First, non-native speakers often speak more purposefully and carefully – they use something called comprehensible input, a skill that comes about only through long hours of practice. Incomprehensible input is the domain of native Anglophones, who often speak too fast for others to follow, and they use jokes, slang and references specific to their own culture, according to Chia Suan Chong, the UK-based communications skills and intercultural trainer quoted in the BBC article. Similarly, in emails, they use abbreviations “such as ‘OOO’, instead of simply saying that they will be out of the office.”

The implication here is that if Americans want to be successful with their English on the international scene, they might want to learn International English from a second-language learner of English.

Second, Jennifer Jenkins, professor of global Englishes at the UK’s University of Southampton, “found that international students at a British university understood each other well in English and swiftly adapted to helping the least fluent members in any group.”

The implication here is that we should become more reliant on advanced learners of our languages to help the least fluent learners. Let’s start a learning assistant program for languages similar to one that exists in the sciences at CU.

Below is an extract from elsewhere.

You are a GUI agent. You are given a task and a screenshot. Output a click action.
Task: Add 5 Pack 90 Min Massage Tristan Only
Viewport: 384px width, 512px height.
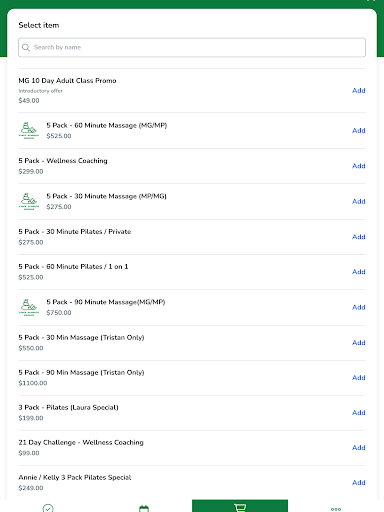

Third, Zurich-based Michael Blattner, IP Operations at Zurich Insurance Group, underlines the fact that unusual words, speed of talking, and mumbling don’t help, especially if the conversation. “You start disengaging and doing something else because there isn’t any chance of understanding,” he says.

This time the implication is that relying on native-speaker habits for native-speaker contexts is not effective in international contexts – they do not impress nor do they even work – and they may not even be all that effective for local, native contexts, either. And since our language learners do not learn just to speak for native-speaker contexts, our pedagogy should emphasize slower speech and more frequently used words, and it should emphasize a little more enunciation!

Fourth, Rob Steggles, senior marketing director for Europe at telecommunications giant NTT Communications, also emphasizes that Anglophones don’t speak at a normal pace, but instead, rush to fill gaps in conversation. This might help them get home on time and it might make them feel good about themselves, but it does virtually nothing to elicit output from potential international partners; nor does it aid in getting a point across.

I’m going to sum up number four with the joint conclusion that those Anglophones who do learn to communicate well in English in international contexts might also try out for becoming language teachers, because there is a great amount of overlap in the the skills needed to do both.